Stuart Wilson, director at Answers in Retirement which owns the club, said the scheme had been launched to coincide with the firm’s 10th anniversary, and would operate in a way similar to the Sainsbury’s Nectar Card loyalty programme.
The scheme will be launched under an initiative called the Unity project, which aims to bring advisers together and increase the dominance of the club’s presence alongside the likes of Age Partnership and Key Retirement, Wilson said.
Advisers will receive points when they conduct business through the Equity Release Club, which can be anything from instructing wills to directing cases through the firm’s AIR Sourcing software.
Once a minimum value of £30 has been collected in points, advisers will be able to either cash the points in, make a contribution to the firm’s chosen charity, swap the points for personal benefits or use them for customer benefits, such as conveyancing vouchers.
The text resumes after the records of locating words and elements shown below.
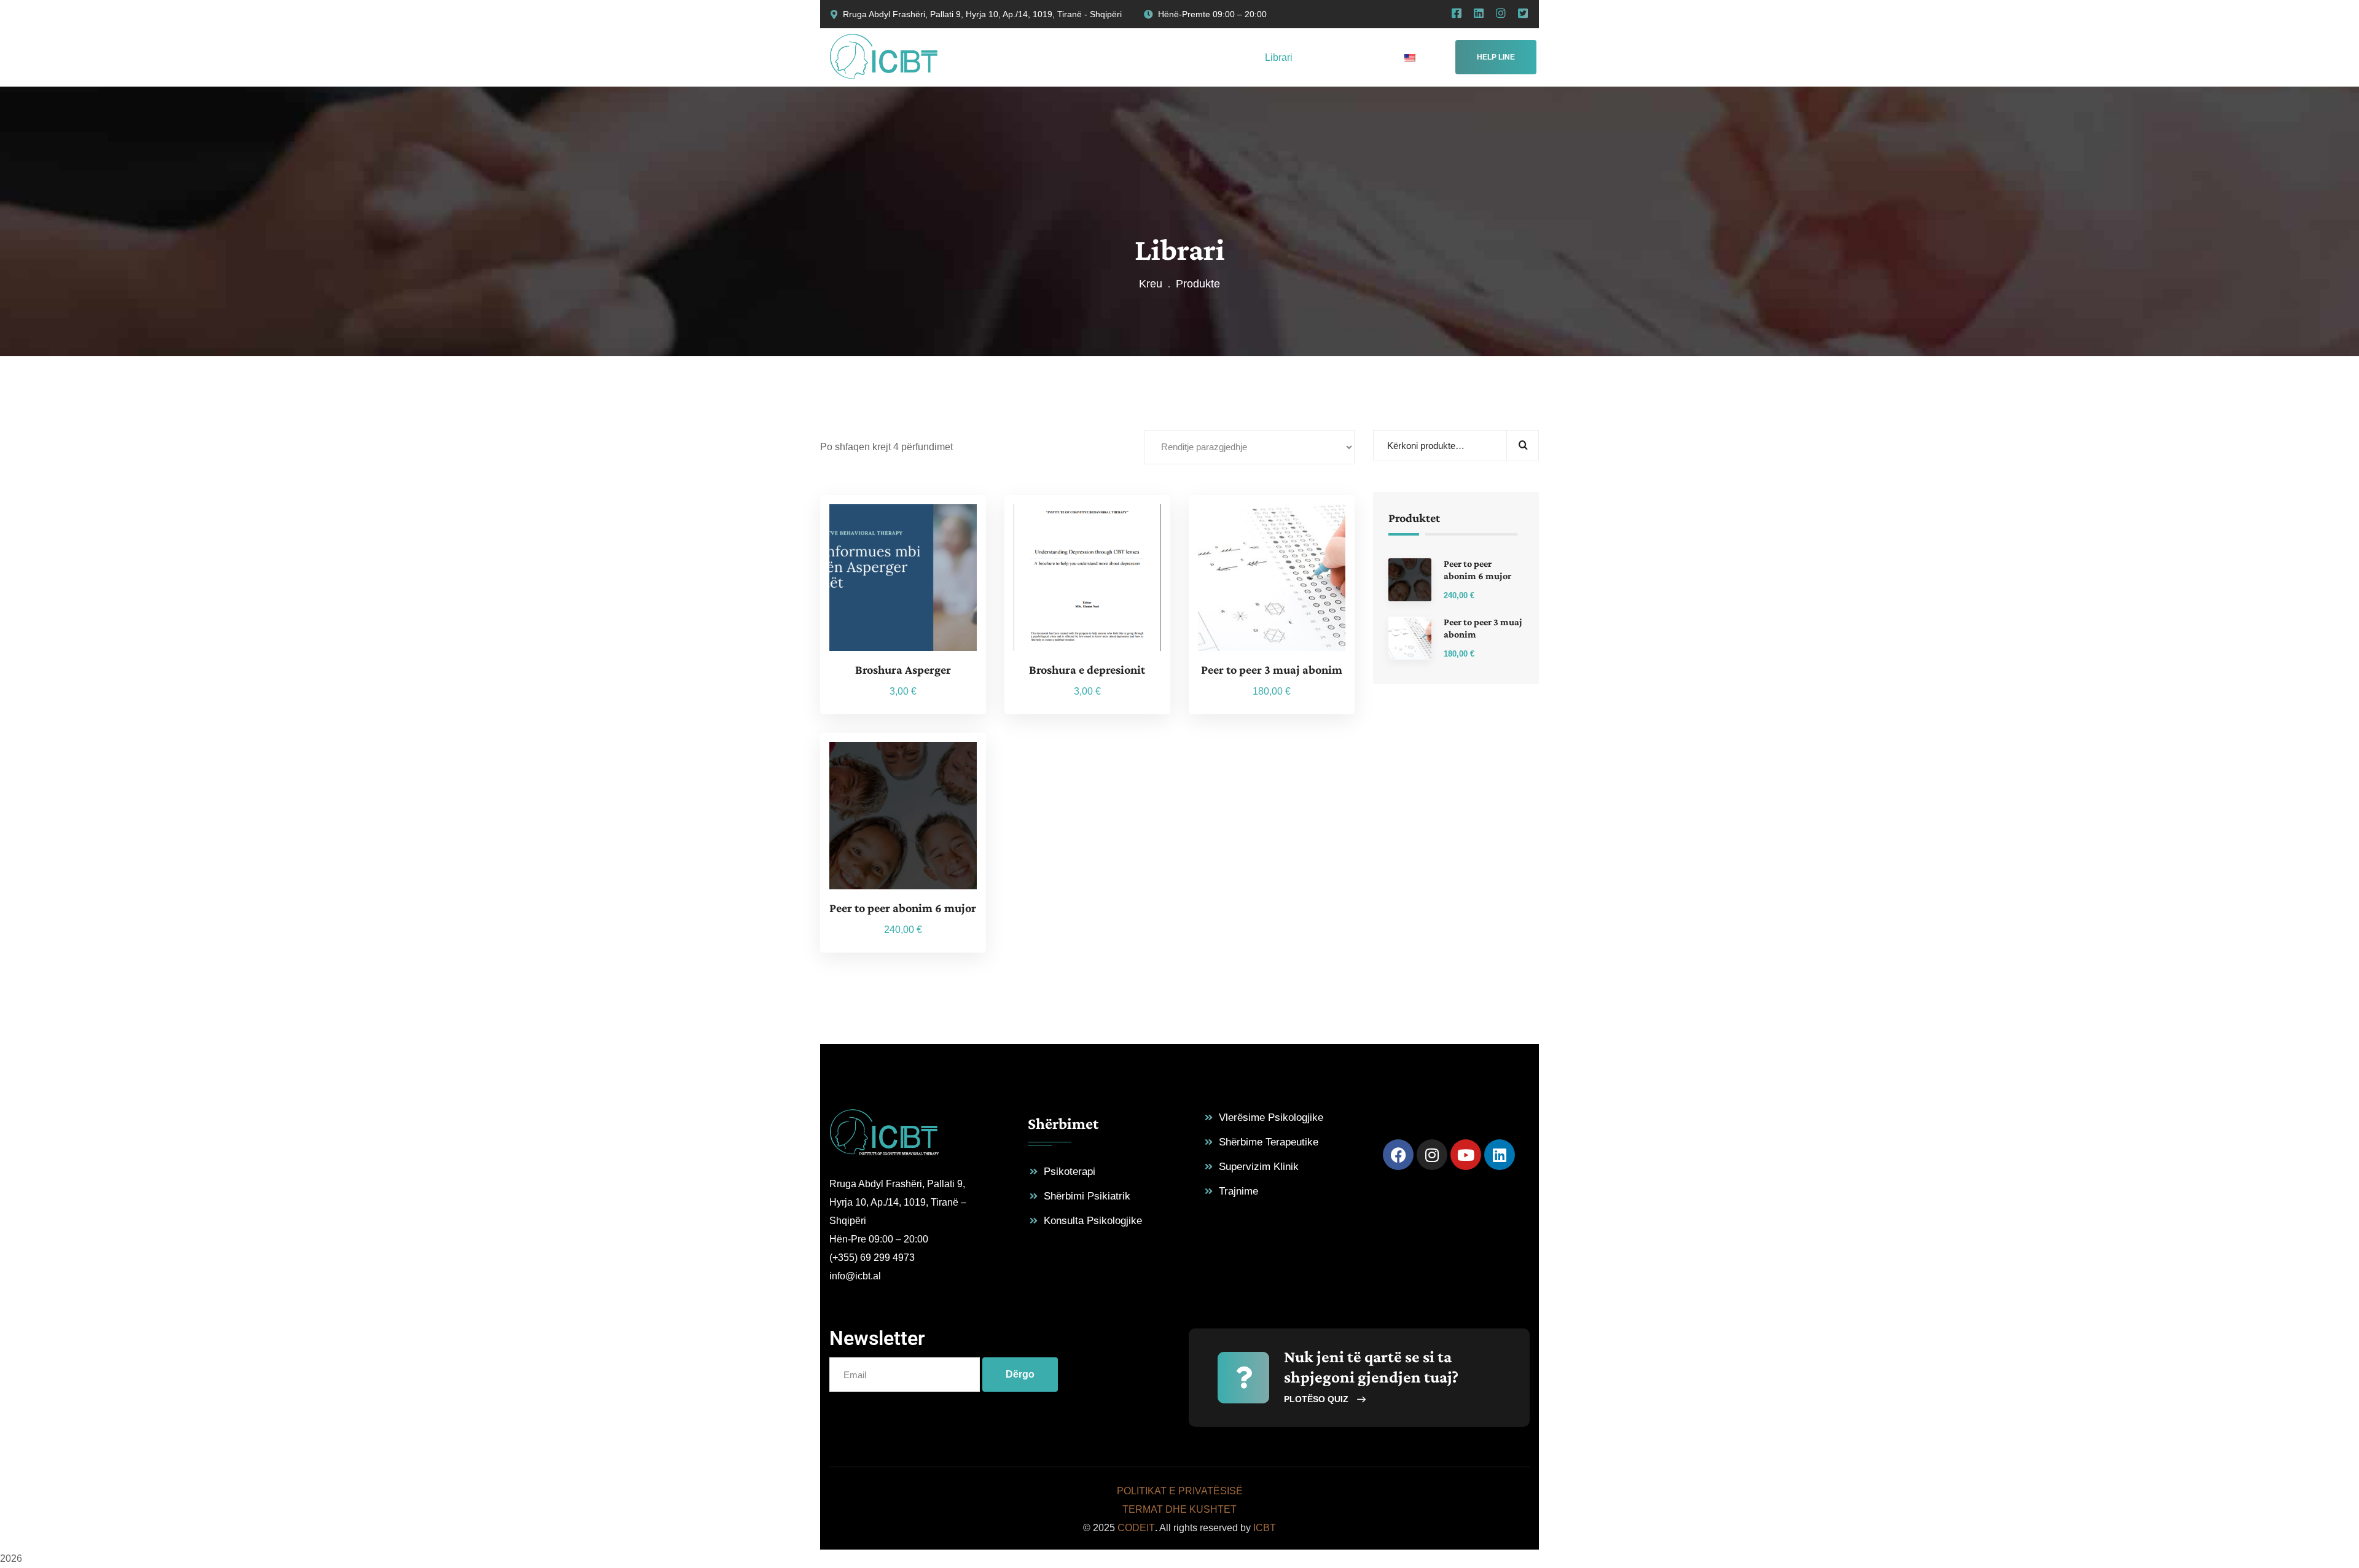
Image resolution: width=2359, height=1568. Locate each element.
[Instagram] (1432, 1154)
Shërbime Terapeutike (1268, 1142)
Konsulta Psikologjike (1093, 1221)
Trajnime (1238, 1191)
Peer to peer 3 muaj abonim (1271, 669)
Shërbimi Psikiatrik (1087, 1196)
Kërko (1522, 445)
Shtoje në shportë (838, 528)
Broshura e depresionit (1087, 669)
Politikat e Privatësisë (1180, 1491)
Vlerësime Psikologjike (1271, 1117)
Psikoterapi (1069, 1171)
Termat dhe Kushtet (1179, 1509)
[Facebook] (1398, 1154)
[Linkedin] (1499, 1154)
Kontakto (1206, 528)
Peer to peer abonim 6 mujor (902, 908)
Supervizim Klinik (1259, 1166)
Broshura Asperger (903, 669)
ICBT (1264, 1528)
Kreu (1150, 284)
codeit (1136, 1528)
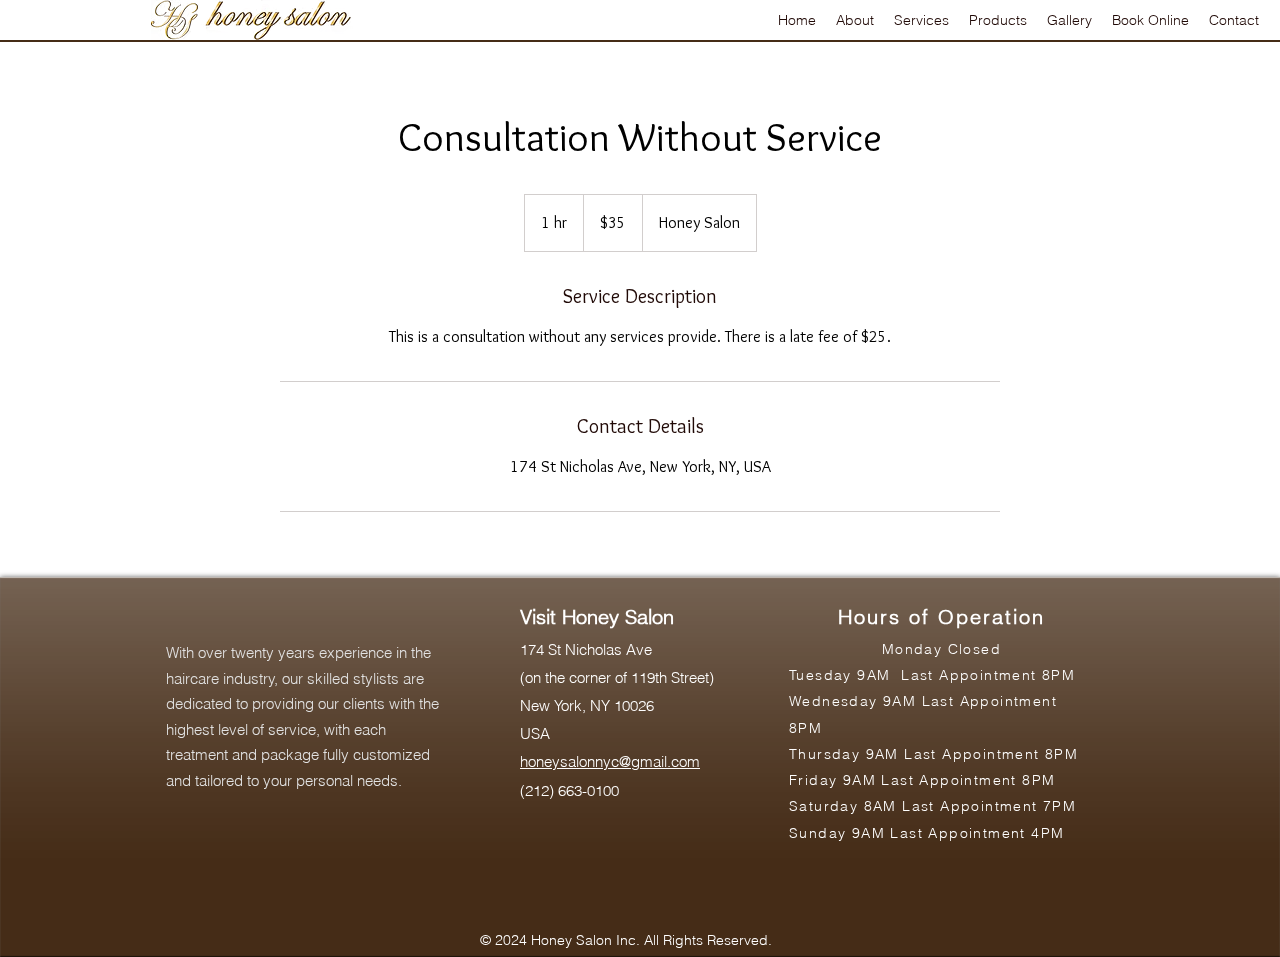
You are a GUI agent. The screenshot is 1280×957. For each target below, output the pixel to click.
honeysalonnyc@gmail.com (610, 761)
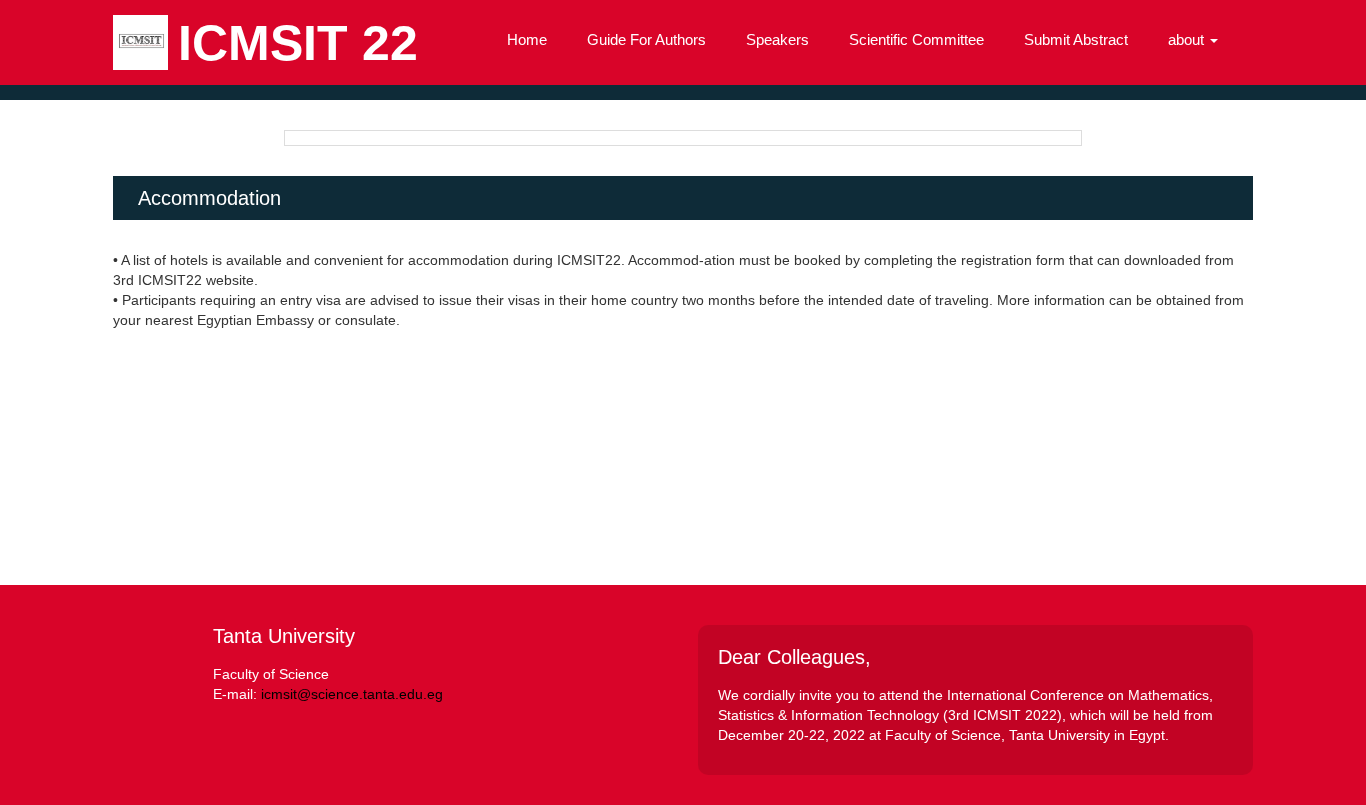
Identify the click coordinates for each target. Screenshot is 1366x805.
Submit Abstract (1076, 39)
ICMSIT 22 (298, 43)
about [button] (1188, 39)
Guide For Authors (646, 39)
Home (527, 39)
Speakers (777, 39)
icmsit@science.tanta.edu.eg (352, 694)
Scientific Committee (916, 39)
Wilson said brokers would not receive preferential treatment by using the scheme but that he hoped it would encourage positive behavioural change.
Wilson also referenced plans to launch a campaign later this year aimed at shaking up the way consumers view and learn about the later life lending market.
“What we’re selling and how we’re selling it is all wrong – everything has gone cart in front of the horse,” he said.
“As an industry, we get far too hung up on fact finding and ensuring the customer jumps through regulatory hoops. You can tick all the boxes you like but if a consumer doesn’t like or trust you then they won’t purchase a product through you.”